- _Task details_:
Return only the lines from the one containing "413x303 pixels. How" to the end of the entries below, exactly as written, both ends included.

Records excerpted from a collection:
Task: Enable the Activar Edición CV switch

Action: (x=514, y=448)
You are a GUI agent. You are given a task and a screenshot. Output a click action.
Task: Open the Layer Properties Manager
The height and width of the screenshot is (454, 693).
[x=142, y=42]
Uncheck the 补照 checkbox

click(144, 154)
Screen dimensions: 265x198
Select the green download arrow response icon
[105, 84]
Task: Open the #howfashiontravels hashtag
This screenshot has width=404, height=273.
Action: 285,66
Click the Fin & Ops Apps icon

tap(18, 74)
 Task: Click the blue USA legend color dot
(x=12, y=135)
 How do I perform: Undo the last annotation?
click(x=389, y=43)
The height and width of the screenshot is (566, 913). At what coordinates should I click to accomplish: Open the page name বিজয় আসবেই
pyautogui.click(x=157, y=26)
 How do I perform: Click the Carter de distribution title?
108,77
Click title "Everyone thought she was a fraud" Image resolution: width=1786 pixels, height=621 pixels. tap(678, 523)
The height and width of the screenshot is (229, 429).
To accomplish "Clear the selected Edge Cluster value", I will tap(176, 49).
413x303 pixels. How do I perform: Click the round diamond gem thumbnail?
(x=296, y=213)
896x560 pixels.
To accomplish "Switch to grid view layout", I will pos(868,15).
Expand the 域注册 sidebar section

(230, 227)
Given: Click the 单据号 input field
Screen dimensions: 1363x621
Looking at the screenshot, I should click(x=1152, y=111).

- _Written solution_:
413x303 pixels. How do I perform: Click the round diamond gem thumbnail?
(x=296, y=213)
896x560 pixels.
To accomplish "Switch to grid view layout", I will pos(868,15).
Expand the 域注册 sidebar section

(230, 227)
Given: Click the 单据号 input field
Screen dimensions: 1363x621
Looking at the screenshot, I should click(x=1152, y=111).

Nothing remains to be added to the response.